Animal Instinct
Page 23
“Liam,” she breathed.
Sofie didn’t hear her. She had picked up the phone and was trying to calm a hysterical Izzy. “Dead? Who’s dead, Izzy? Look, I can barely understand you. Just take deep breaths and try to calm down…” Jackie stared numbly at the T.V., heard Sofie’s words and slowly lowered herself onto the couch. Ice was eating up her insides. Harsh, sharp ice that seemed to hack at the recently discovered love she had found for Liam and made her ache.
She didn’t need to see the shocked expression on Sofie’s face to know what had happened. She could feel it.
Liam was dead.
Chapter Twenty-Three
JACKIE CHASE WAS A responsible adult woman. As such, she had taken out insurance for every possible disaster. She had insurance against fire, earthquakes, floods and every other kind of imaginable natural cataclysmic event. When she had owned her horses they had all been insured as well. She believed in preparing for the worst, no matter how unlikely the worst might be.
It was achingly ironic that Liam was, once again, the exception to one of the rules that governed Jackie’s life. She remembered saying those words to her father not so very long ago with a deep sense of bitter pain. She felt as though she should have known better. To be fair, the likelihood of Liam dying had seemed miniscule. He was an immortal. He’d been alive over five hundred years. How could he die?

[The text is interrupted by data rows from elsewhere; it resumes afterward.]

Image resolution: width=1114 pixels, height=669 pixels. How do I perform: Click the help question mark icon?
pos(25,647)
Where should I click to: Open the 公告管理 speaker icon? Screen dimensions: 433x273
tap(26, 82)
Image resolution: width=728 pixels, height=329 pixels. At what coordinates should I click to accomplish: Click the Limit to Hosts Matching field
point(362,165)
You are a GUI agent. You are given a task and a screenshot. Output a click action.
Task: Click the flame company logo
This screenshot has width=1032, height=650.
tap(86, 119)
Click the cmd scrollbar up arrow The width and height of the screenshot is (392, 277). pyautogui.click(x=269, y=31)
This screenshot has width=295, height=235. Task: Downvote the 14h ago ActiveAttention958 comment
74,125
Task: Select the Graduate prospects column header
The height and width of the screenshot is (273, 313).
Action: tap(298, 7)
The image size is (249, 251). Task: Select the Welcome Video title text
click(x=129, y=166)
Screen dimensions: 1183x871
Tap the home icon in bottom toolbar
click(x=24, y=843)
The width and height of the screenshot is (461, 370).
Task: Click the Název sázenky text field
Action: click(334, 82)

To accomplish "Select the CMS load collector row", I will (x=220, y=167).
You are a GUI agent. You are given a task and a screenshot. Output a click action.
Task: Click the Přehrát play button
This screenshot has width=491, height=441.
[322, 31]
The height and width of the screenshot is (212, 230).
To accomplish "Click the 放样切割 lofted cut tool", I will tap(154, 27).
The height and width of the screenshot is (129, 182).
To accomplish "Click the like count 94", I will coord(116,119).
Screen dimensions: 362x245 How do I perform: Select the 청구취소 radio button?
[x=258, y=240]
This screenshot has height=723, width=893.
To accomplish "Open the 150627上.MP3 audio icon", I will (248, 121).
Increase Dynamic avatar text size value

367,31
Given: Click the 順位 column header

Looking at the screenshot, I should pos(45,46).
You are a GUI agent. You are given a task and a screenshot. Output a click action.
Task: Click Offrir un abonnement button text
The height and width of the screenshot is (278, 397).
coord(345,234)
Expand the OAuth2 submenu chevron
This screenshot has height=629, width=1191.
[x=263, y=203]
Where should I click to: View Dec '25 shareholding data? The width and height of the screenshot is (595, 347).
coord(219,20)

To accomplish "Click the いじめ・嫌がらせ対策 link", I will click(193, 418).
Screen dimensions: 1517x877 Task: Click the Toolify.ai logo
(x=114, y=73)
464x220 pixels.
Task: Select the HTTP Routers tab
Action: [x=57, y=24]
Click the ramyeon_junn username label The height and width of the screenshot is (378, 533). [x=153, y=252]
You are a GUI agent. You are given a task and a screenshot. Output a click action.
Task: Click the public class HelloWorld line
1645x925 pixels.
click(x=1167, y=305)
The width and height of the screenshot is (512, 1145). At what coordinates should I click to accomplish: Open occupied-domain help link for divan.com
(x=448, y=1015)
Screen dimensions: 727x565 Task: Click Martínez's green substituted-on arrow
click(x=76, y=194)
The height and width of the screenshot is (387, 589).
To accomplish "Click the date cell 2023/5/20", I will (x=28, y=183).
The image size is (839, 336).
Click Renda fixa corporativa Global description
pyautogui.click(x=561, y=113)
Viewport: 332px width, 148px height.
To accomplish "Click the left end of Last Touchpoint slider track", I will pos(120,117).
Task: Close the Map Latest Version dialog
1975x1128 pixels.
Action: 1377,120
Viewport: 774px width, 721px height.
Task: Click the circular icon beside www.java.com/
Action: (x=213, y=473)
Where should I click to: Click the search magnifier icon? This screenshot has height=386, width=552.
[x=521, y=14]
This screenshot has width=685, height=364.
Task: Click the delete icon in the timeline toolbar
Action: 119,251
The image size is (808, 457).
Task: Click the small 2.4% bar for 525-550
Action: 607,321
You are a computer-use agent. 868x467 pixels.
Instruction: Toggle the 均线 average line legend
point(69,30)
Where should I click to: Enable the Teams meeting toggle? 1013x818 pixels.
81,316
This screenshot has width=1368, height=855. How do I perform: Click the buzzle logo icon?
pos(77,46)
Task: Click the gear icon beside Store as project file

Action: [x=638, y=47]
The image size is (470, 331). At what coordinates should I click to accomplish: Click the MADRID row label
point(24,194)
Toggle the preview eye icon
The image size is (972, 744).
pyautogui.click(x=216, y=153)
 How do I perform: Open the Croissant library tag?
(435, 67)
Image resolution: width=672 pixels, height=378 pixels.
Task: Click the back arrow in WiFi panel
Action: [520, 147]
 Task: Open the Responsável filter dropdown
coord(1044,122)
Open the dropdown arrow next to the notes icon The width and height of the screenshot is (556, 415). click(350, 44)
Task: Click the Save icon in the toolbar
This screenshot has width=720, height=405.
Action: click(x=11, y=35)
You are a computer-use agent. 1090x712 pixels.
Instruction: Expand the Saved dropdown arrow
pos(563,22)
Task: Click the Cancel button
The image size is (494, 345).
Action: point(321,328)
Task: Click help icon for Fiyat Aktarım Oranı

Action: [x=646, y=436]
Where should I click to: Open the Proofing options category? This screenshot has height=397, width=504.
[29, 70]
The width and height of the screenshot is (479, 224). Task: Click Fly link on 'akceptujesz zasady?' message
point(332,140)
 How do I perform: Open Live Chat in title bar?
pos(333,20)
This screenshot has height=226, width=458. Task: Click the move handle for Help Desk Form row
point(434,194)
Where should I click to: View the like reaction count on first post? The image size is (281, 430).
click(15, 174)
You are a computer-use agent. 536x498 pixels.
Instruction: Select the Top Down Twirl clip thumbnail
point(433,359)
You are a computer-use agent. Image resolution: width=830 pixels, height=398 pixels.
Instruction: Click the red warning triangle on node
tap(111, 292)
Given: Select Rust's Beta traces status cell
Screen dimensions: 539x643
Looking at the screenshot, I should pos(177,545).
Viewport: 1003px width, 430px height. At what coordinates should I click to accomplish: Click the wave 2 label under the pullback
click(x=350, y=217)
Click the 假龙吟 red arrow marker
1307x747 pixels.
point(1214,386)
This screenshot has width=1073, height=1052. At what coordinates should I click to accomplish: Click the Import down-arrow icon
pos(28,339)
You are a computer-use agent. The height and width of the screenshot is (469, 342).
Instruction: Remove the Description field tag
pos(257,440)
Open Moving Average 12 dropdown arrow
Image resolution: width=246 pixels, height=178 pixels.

Beheading would have done the trick. She’d known that and Izzy confirmed it. She had come over shortly after she’d called about the fire to talk to all of them and explain. Sarah had not been included in that discussion. They all agreed it was better not to tell a child under ten that monsters under the bed were real. Jackie hadn’t deluded herself into thinking she would be able to keep Liam’s death a secret. Sarah had gotten attached to him. She would have noticed if he suddenly vanished with no explanation. When Sarah had run into the living room in her riding britches, excited for her next lesson, Jackie had to sit her down and explain what happened. She doubted she’d ever killed anyone’s happiness so thoroughly. So now while Izzy had been explaining to the adults, Sarah was sleeping the sleep of one who had cried themselves into exhaustion. Jackie had held her through those tears and was still shocked by the fact that she had not cried. It was as if she were waiting for someone to hop out and proclaim it all one massive, tasteless joke.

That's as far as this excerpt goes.